Most of Oklahoma, particularly in the wheat belt, has received significant rain recently, and wheat planting likely will accelerate into early October. Subsoil moisture is generally good, and established wheat should develop rapidly.
Wheat still is mostly on track for a normal beginning to wheat grazing in late November to early December, he said.
STOCKER PRICES DOWN
Stocker cattle prices in Oklahoma decreased only slightly through September, showing a less-than-seasonal price decline, Peel said. Prices have been variable from week to week with fluctuating weather conditions and futures market volatility.
September prices for stocker steers and heifers averaged 14% to 18% higher than last year despite a 20% increase in feeder cattle auction volume compared to one year ago, he said. It certainly appears that stocker demand remains strong.
The abundance of available pasture and hay, likely has supported stocker demand with continued expectations of good wheat grazing yet to come, Peel said.
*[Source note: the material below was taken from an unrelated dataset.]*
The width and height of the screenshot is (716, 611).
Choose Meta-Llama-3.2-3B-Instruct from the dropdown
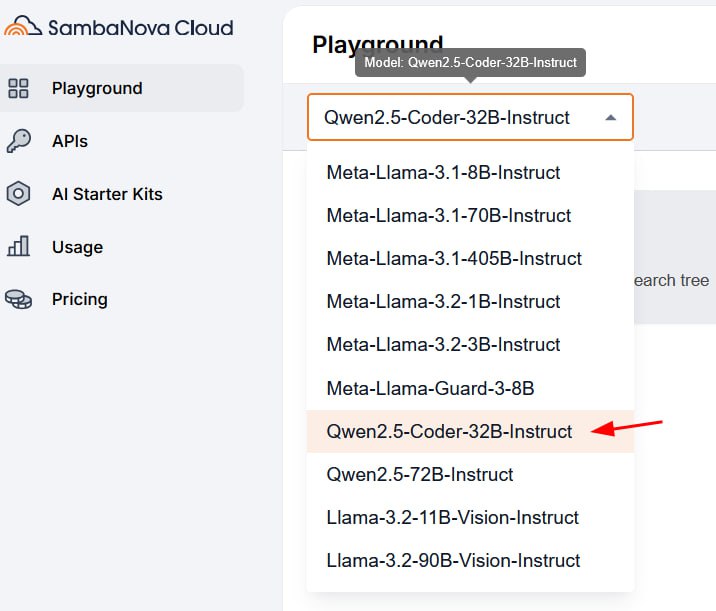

It appears that significant numbers of stockers are being received and started in a variety of backgrounding programs in anticipation of winter pasture.
Stocker prices may weaken seasonally with the biggest calf runs expected in the next month to six weeks but the seasonal declines may be less than typical with continued strong stocker demand, he added.
A strong rally in feeder futures since late August offers improved winter stocker profit potential. At current levels, Mar futures would allow a 750-pound steer to be priced at roughly $150 per cwt in Oklahoma.
A 475-pound steer at today’s prices, would have a March 1 breakeven of $130-$137 per cwt at 750 pounds depending on pasture and other costs. Such opportunities to price in winter stocker margins are rare and generally fleeting.
Frankly, it is hard to justify current feeder futures prices for the spring based on cattle market fundamentals, but speculative moves in futures are wildly unpredictable.
Producers should act promptly if these futures price levels are attractive, Peel said.
While no major cattle market weakness is foreseeable at this time, general expectations are for modestly lower cattle prices in 2018 on continued growth in cattle supplies and beef production.
There clearly is more downside risk than upside potential from current levels.
CATTLE, BEEF RECAP
No cattle sold Wednesday on the Livestock Exchange video auction.
Cash trade was reported late last week at $107 to $108 per cwt on a live basis, steady to $1 lower than the bulk of last week’s action. Sales in dressed markets were reported at $172, steady to up $2.
The USDA’s choice cutout Monday was up $0.60 per cwt at $197.22, while select was off $0.22 at $188.28. The choice/select spread widened to $8.94 from $8.12 with 73 loads of fabricated product sold into the spot market.
The CME Feeder Cattle index for the seven days ended Friday was $154.30 per cwt, up $1.34. This compares with Monday’s Oct settlement of $150.35, down $1.87.